> _SELECTED PASSAGE_

Two of the biggest LNG exporters, the United States and Qatar, halted shipments via the Red Sea and the Suez Canal earlier this year. Qatar paused LNG cargo journeys through the Suez Canal in the middle of January, but it assured customers and the market that its LNG output is uninterrupted and Europe should expect longer delivery times.
Qatar’s LNG output is in no way threatened by the disruption to shipping in the Red Sea, QatarEnergy’s CEO Saad Sherida Al-Kaabi said earlier this week. Most of Qatar’s LNG cargoes are bound eastward to Asia, while European customers would see longer delivery times, noted the executive, who is also Qatar’s Minister of State for Energy Affairs.
“QatarEnergy confirms that Qatar’s LNG production continues uninterrupted, and our commitment to ensuring the reliable supply of LNG to our customers remains unwavering,” the state firm of Qatar said in January.
“While the ongoing developments in the Red Sea area may impact the scheduling of some deliveries as they take alternative routes, LNG shipments from Qatar are being managed with our valued buyers.”

> _TASK SET_
1. In the passage on Qatar's LNG shipments, reproduce the text from "Two of the biggest" up to and including "longer delivery times.".
2. According to the passage on Qatar's LNG shipments, where are most of Qatar's LNG cargoes headed?
3. Condense the paragraph of the LNG passage that begins "Qatar’s LNG output is in no way threatened" into a shorter version that keeps its main facts.

> _EXTRACTED ENTRIES_

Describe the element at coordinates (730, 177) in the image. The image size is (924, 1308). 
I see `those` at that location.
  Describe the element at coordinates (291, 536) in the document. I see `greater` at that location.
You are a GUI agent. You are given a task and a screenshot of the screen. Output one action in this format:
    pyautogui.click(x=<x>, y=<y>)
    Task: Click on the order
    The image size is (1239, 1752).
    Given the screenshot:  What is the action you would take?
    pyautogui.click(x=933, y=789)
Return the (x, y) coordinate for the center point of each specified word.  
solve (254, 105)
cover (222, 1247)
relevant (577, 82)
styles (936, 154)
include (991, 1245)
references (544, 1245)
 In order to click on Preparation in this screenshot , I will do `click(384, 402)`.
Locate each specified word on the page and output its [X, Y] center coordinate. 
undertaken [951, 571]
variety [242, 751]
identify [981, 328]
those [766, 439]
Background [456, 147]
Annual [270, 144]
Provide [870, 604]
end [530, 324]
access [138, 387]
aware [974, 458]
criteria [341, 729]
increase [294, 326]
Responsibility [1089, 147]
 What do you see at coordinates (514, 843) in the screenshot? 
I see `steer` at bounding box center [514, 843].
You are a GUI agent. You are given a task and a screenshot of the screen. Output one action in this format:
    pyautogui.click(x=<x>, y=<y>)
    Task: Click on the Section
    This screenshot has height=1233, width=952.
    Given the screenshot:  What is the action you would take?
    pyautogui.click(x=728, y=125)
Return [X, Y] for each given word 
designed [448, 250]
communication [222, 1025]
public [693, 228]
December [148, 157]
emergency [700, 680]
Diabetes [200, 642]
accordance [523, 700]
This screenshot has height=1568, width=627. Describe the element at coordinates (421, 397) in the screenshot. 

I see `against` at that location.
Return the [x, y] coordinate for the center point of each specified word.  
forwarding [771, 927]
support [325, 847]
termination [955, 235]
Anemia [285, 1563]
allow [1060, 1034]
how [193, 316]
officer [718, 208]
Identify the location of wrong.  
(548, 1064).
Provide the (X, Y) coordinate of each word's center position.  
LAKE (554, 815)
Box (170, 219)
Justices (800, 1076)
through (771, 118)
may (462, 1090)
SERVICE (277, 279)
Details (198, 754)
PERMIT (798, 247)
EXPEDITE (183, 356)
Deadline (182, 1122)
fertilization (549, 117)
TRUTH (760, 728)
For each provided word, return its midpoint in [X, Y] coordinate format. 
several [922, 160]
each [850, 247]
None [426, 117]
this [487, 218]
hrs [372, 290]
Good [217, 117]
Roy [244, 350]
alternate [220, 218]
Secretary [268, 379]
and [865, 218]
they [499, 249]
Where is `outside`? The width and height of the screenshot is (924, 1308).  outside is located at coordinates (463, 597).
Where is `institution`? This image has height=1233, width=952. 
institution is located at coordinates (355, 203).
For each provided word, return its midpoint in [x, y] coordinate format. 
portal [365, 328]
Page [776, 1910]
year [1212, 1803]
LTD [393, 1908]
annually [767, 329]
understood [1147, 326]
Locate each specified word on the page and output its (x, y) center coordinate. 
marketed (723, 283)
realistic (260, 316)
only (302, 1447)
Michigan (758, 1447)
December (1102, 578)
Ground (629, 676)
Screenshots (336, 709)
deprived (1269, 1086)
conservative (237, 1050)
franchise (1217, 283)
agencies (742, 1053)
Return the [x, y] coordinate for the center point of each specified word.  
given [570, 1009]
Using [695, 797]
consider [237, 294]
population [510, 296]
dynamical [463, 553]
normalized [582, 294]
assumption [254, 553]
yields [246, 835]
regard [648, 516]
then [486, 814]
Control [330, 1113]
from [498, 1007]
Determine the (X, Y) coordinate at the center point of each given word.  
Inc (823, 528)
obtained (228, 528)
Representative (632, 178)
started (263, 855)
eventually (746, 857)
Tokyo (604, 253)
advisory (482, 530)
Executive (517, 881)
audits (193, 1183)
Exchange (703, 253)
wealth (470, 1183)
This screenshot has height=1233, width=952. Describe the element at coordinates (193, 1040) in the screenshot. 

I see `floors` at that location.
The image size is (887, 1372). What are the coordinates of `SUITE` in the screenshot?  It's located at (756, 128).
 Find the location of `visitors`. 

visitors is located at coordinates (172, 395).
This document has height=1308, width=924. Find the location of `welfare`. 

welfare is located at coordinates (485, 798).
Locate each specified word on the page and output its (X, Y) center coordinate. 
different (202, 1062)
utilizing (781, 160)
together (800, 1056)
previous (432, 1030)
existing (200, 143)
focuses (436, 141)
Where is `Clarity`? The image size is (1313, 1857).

> _RESULTS FOR EACH TASK_
1.
Two of the biggest LNG exporters, the United States and Qatar, halted shipments via the Red Sea and the Suez Canal earlier this year. Qatar paused LNG cargo journeys through the Suez Canal in the middle of January, but it assured customers and the market that its LNG output is uninterrupted and Europe should expect longer delivery times.

2. Most of Qatar's LNG cargoes are bound eastward to Asia.

3. QatarEnergy's CEO Saad Sherida Al-Kaabi, who is also Qatar's Minister of State for Energy Affairs, said this week that Red Sea shipping disruption does not threaten Qatar's LNG output. He noted that most cargoes go east to Asia, while European customers would face longer delivery times.